Known by its Italian acronym UISG, the body represents more than 780 women's congregations with a total membership of over one million.
"As women, disciples of Jesus Christ, being bearers of hope and reconciliation, [we] believe strongly that this is God's dream for the world," Rasera told NCR July 26. Rasera met with NCR at the Rome headquarters of the Sisters of the Divine Savior, who operate the highly regarded 89-bed Salvator Mundi Clinic.
Rasera was elected to a three-year term as president of UISG on May 19, succeeding English Sacred Heart Sr. Rita Burley. I asked her to describe the challenges facing UISG over the next couple of years.
"It is our common desire and principle of life to love without any exclusion in our search of the truth," she said.
"In a globalized world, which is challenging us to occupy new spaces, our priority is to collaborate with other similar associations for justice, for resolution of conflict, as well as an end to war and all forms of violence and oppression.
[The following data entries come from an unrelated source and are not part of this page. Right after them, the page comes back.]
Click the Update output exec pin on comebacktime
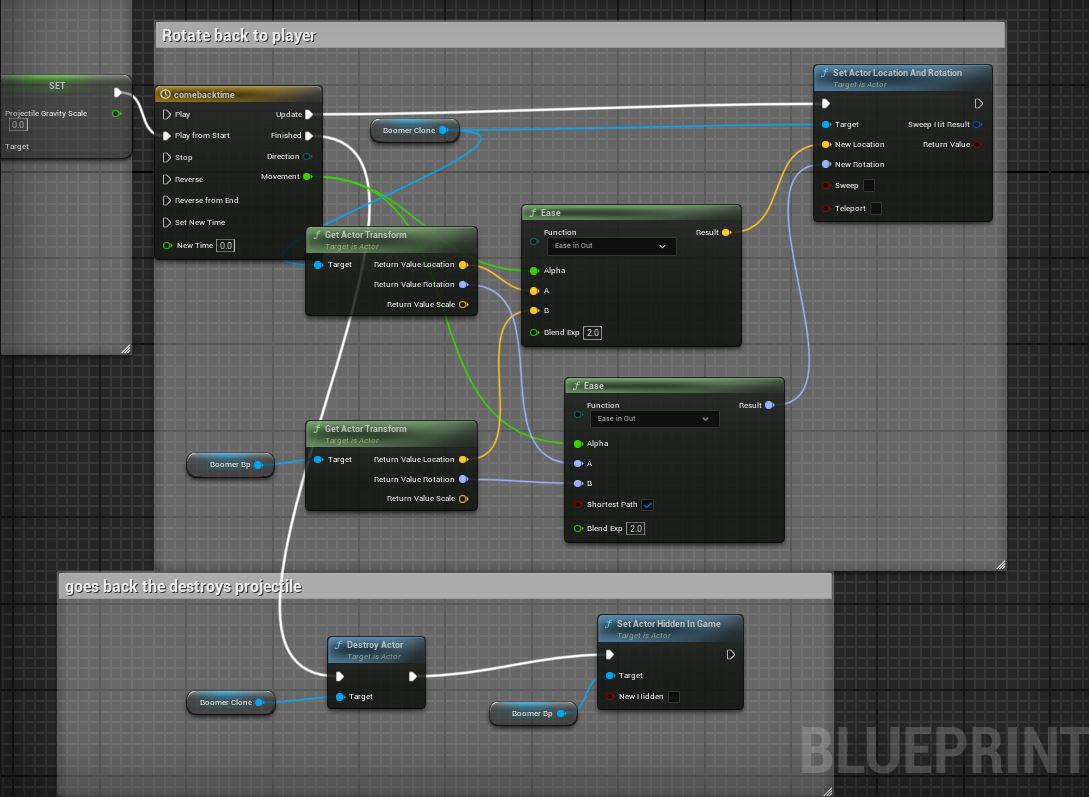This screenshot has height=797, width=1089. point(310,115)
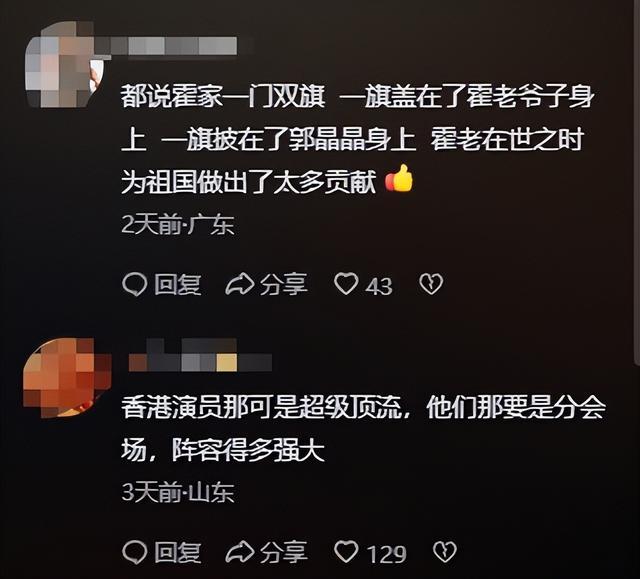Click share arrow icon on Shandong comment
The height and width of the screenshot is (579, 640).
click(240, 552)
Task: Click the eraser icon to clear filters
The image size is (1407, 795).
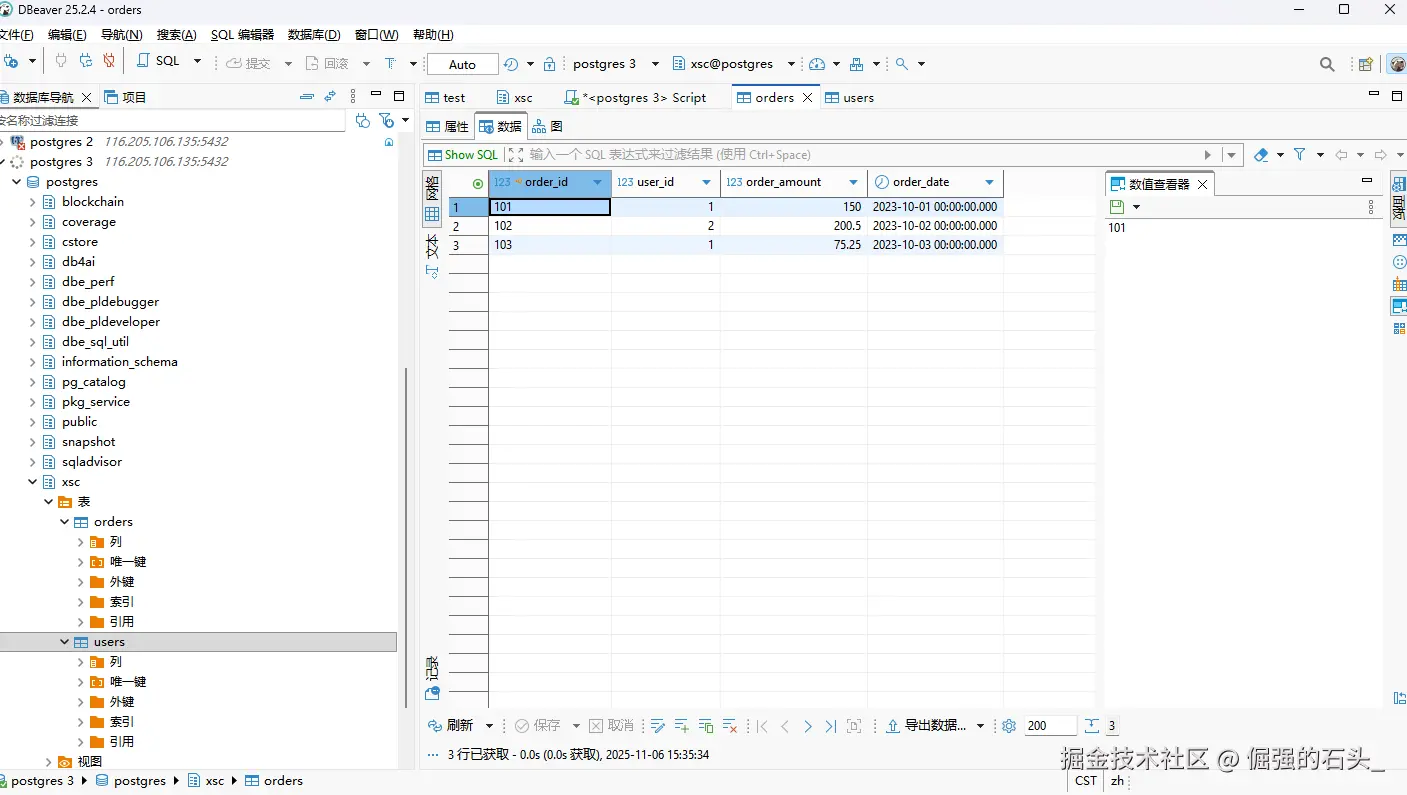Action: [x=1261, y=155]
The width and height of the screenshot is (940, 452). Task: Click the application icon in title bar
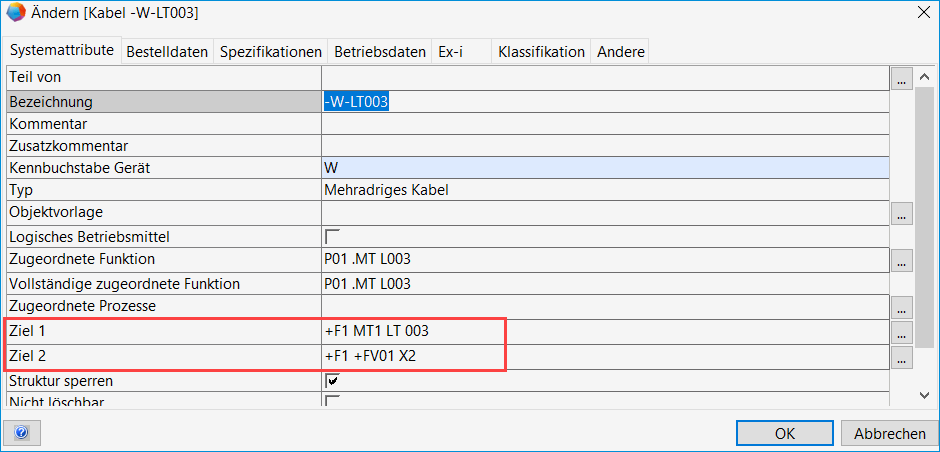[x=16, y=13]
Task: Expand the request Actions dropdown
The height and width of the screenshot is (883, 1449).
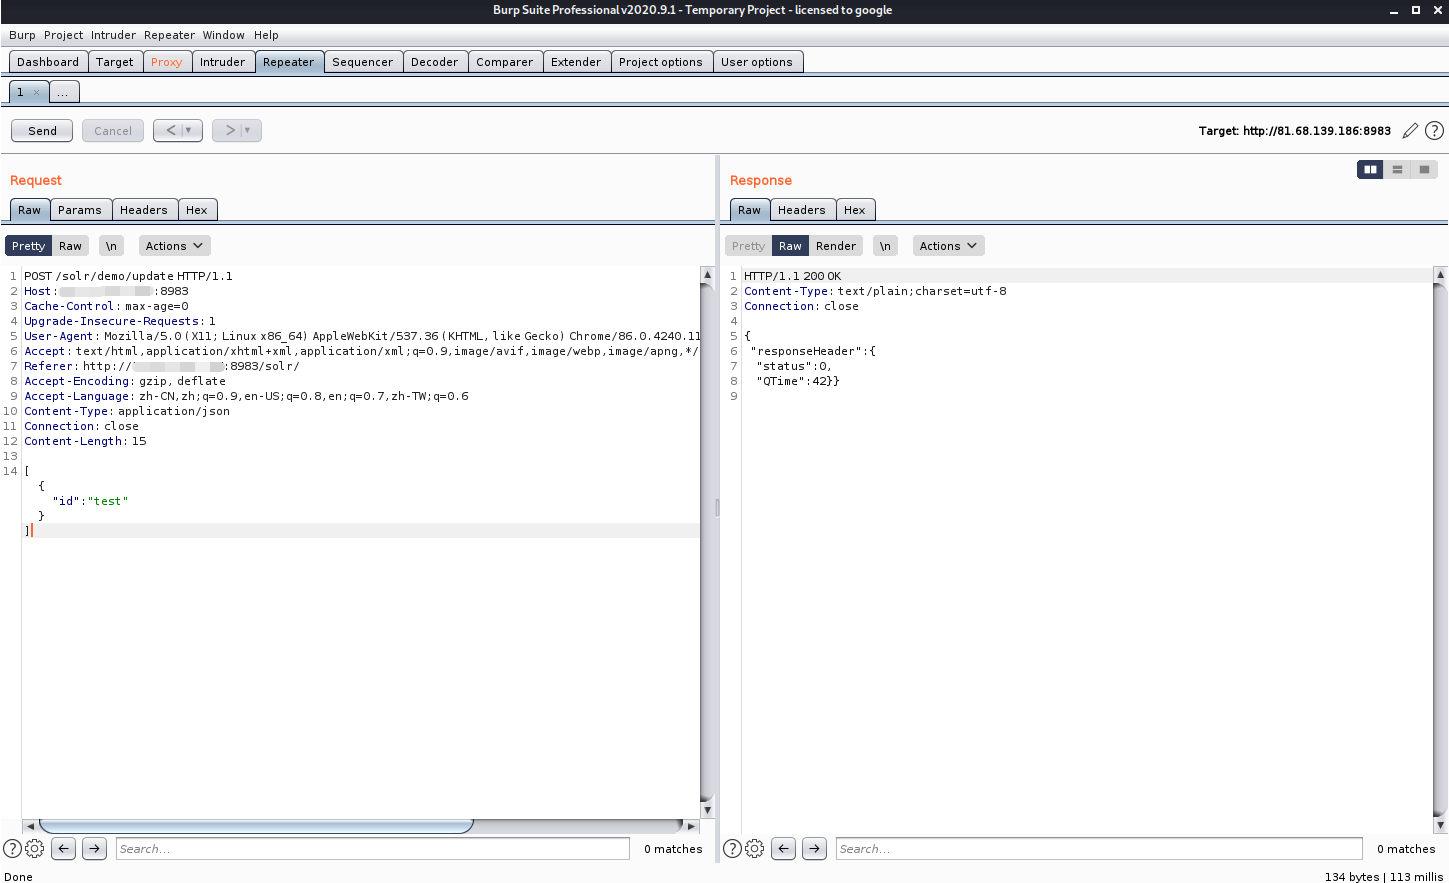Action: pyautogui.click(x=174, y=246)
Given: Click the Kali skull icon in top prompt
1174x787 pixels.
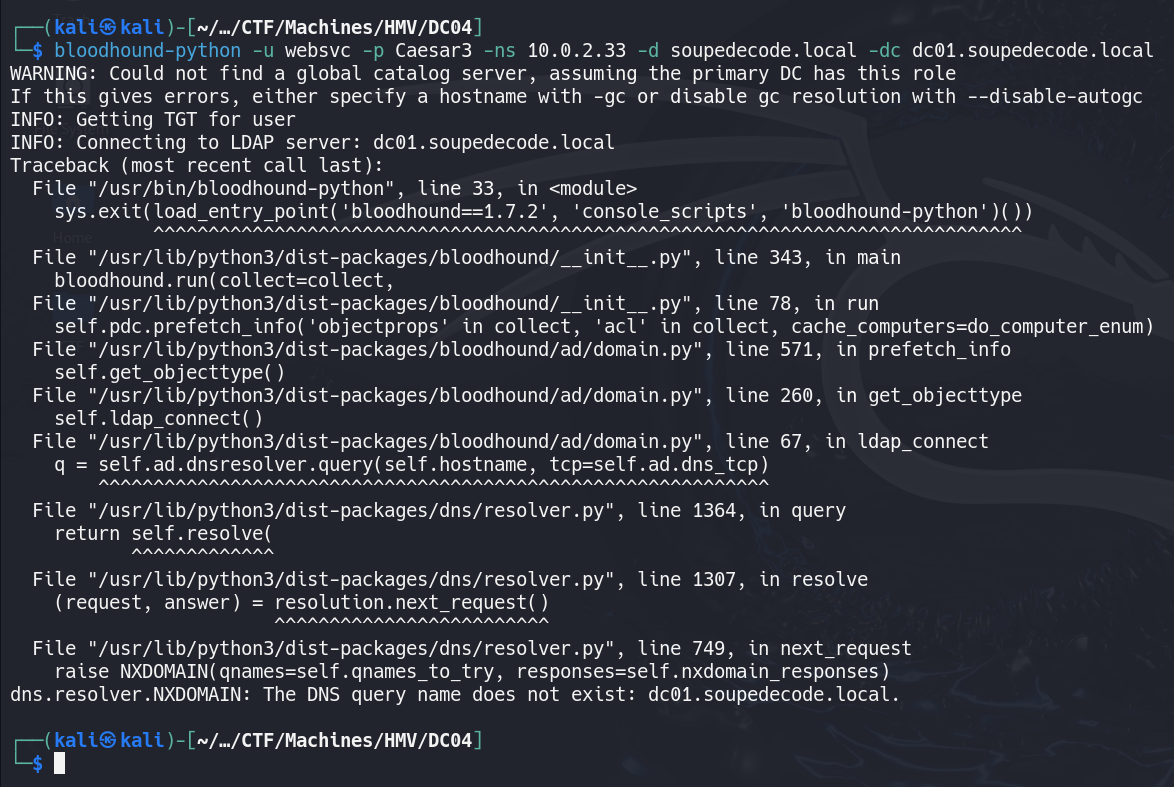Looking at the screenshot, I should point(108,27).
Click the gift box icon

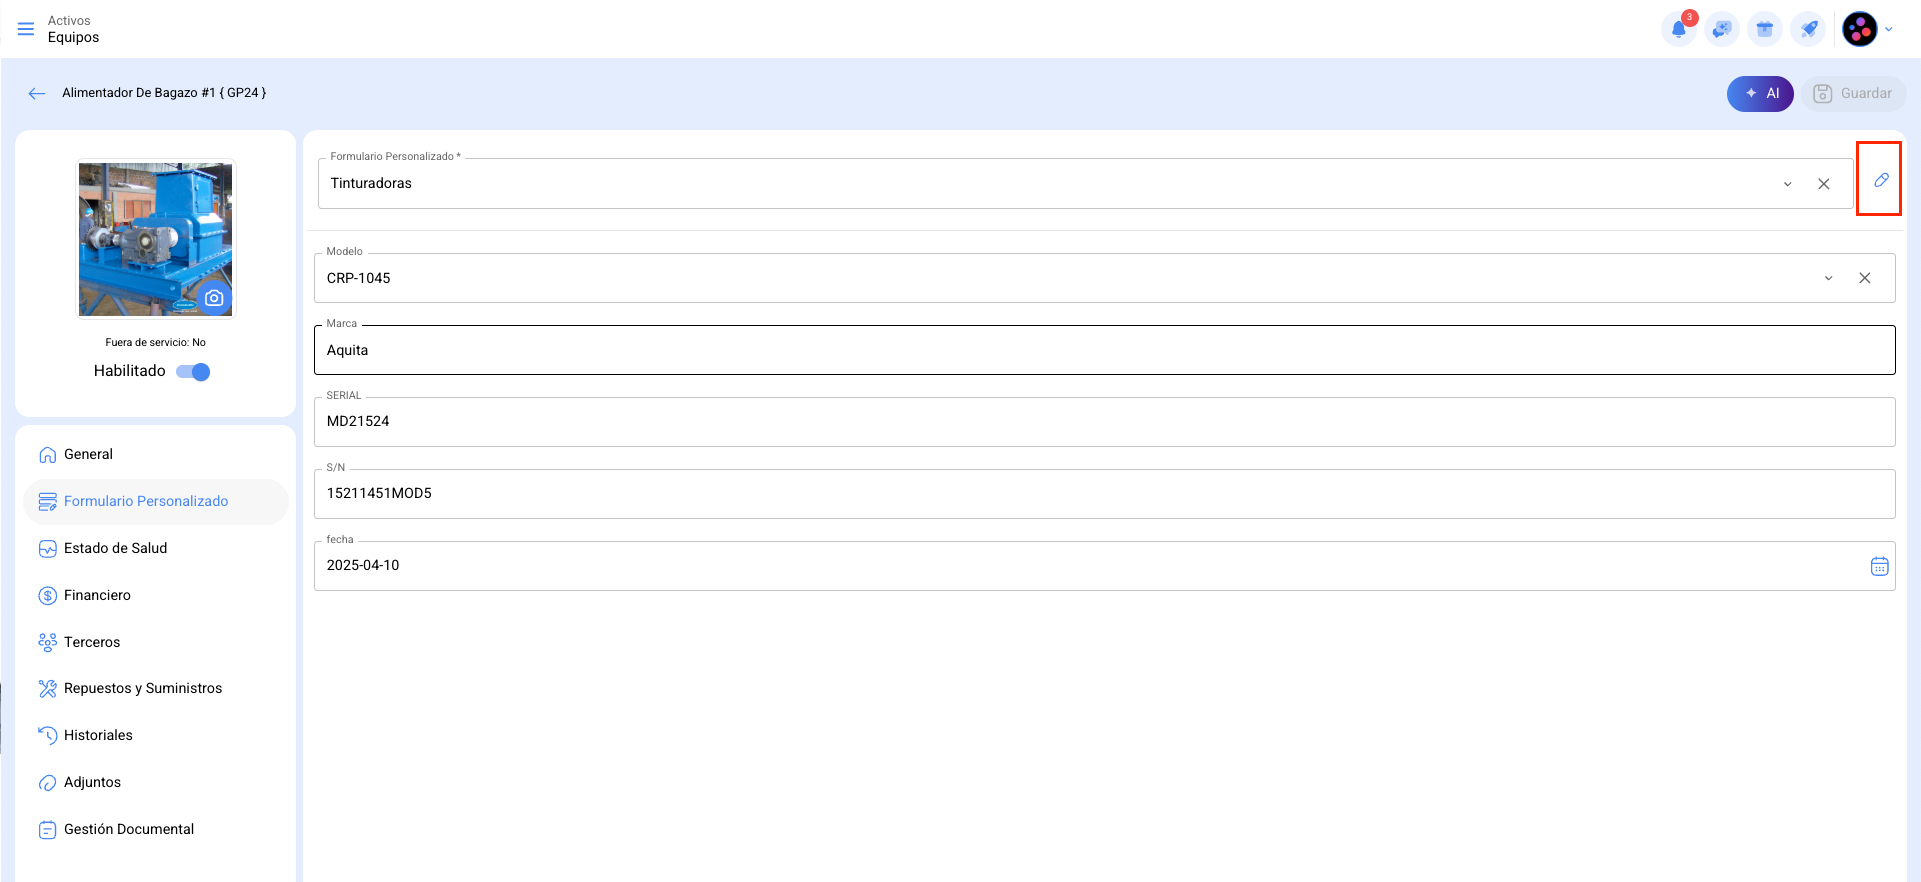click(x=1765, y=30)
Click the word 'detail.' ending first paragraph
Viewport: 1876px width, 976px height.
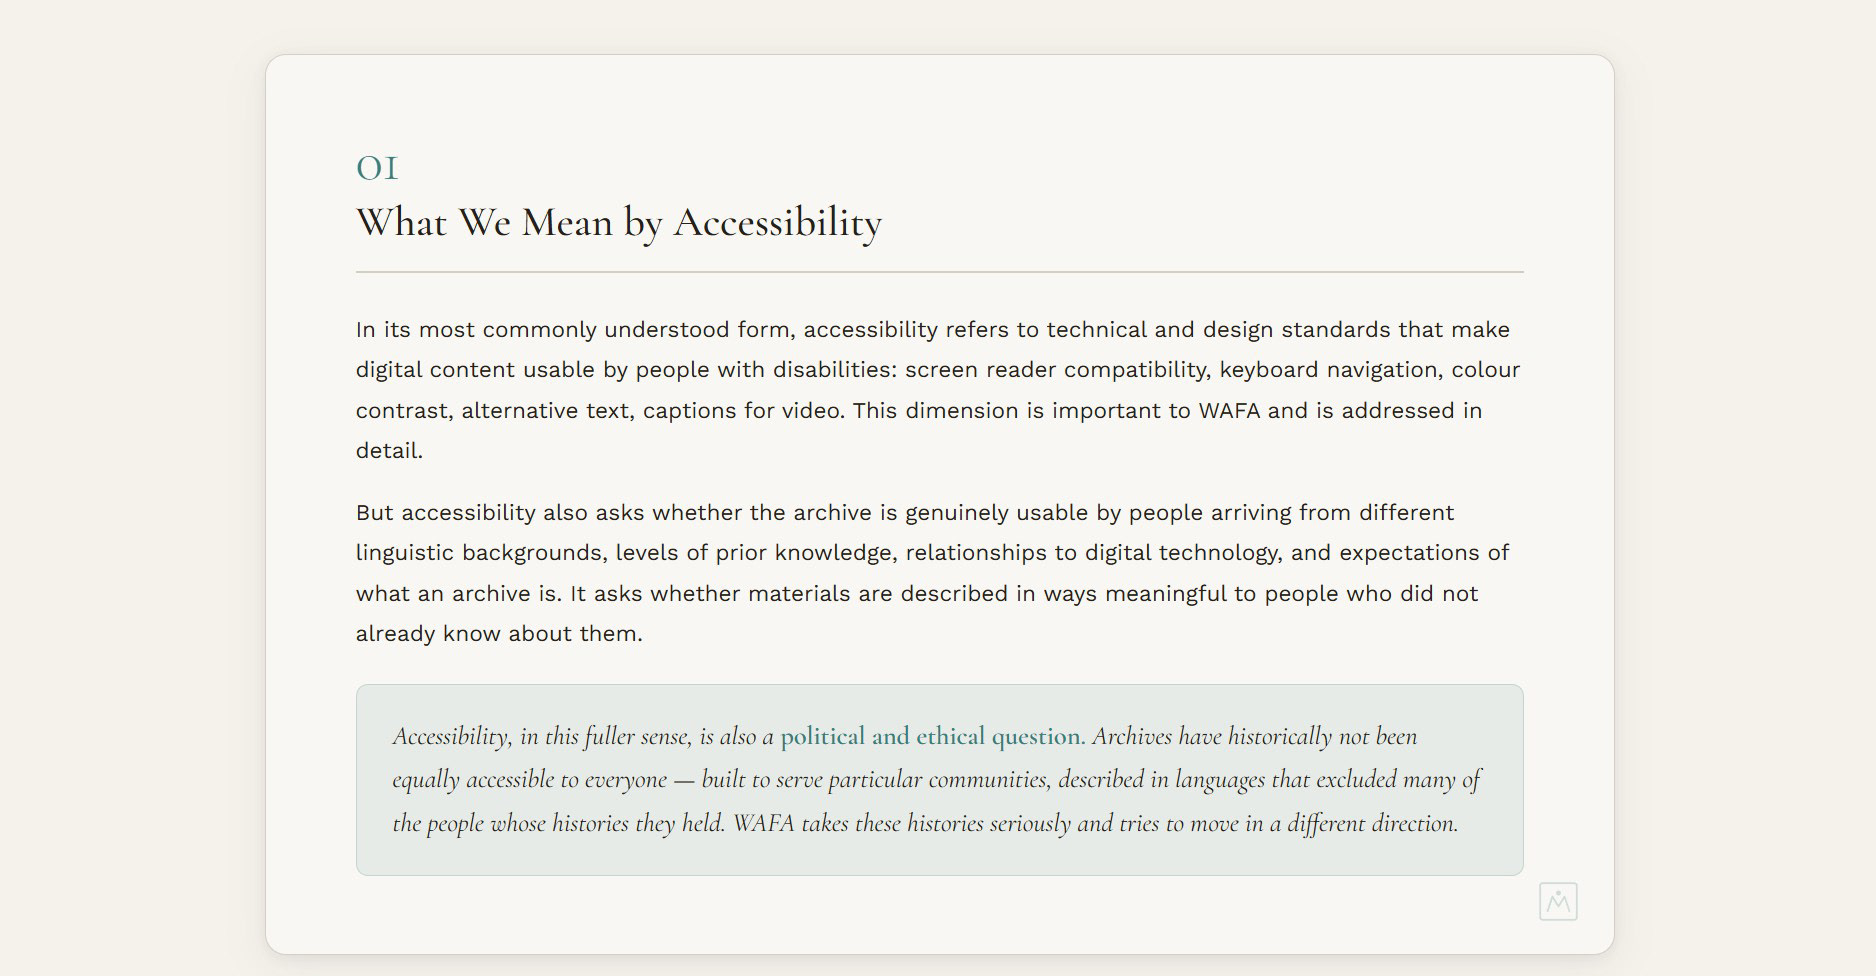pos(389,451)
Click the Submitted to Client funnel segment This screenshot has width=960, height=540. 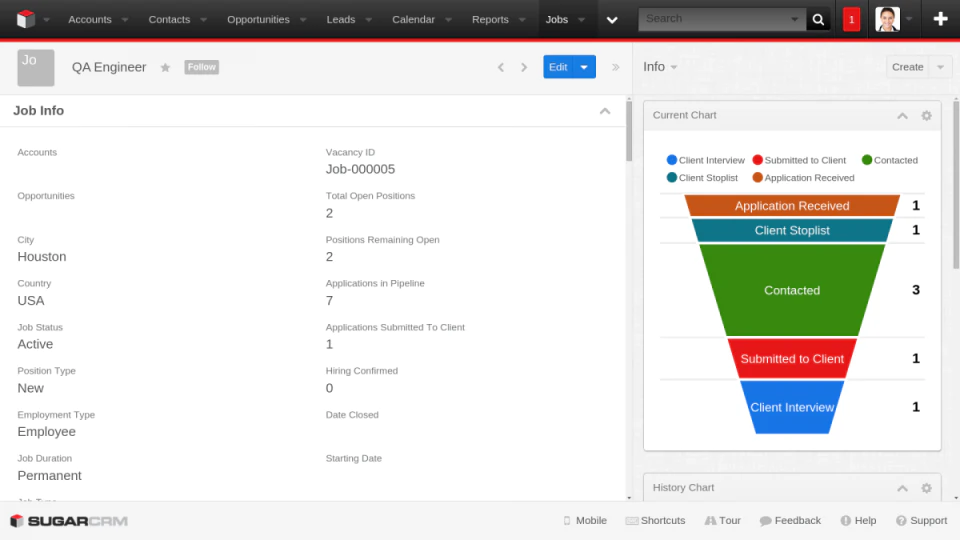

We wish to announce a new horizon, which promotes dialogue, sensibility and solidarity with the poor, understanding among peoples, cultures, religions and the right relationships between women and men, in church and society," Rasera said.
One example of collaboration, Rasera said, will come Nov. 23-27, 2004, in a Congress for the Consecrated Life jointly hosted by the UISG and its male counterpart, the Union of Superiors General (USG). Some 800 leaders of religious communities from all over the Catholic world will meet in Rome, including 40 invited female theologians and 40 male theologians, as well as 50 younger members of communities.
"In this event we wish to discern, from a global point of view, what the Spirit of God is inspiring us for and where it is leading us, and, consequently, how we should respond to the challenges of our times," Rasera said.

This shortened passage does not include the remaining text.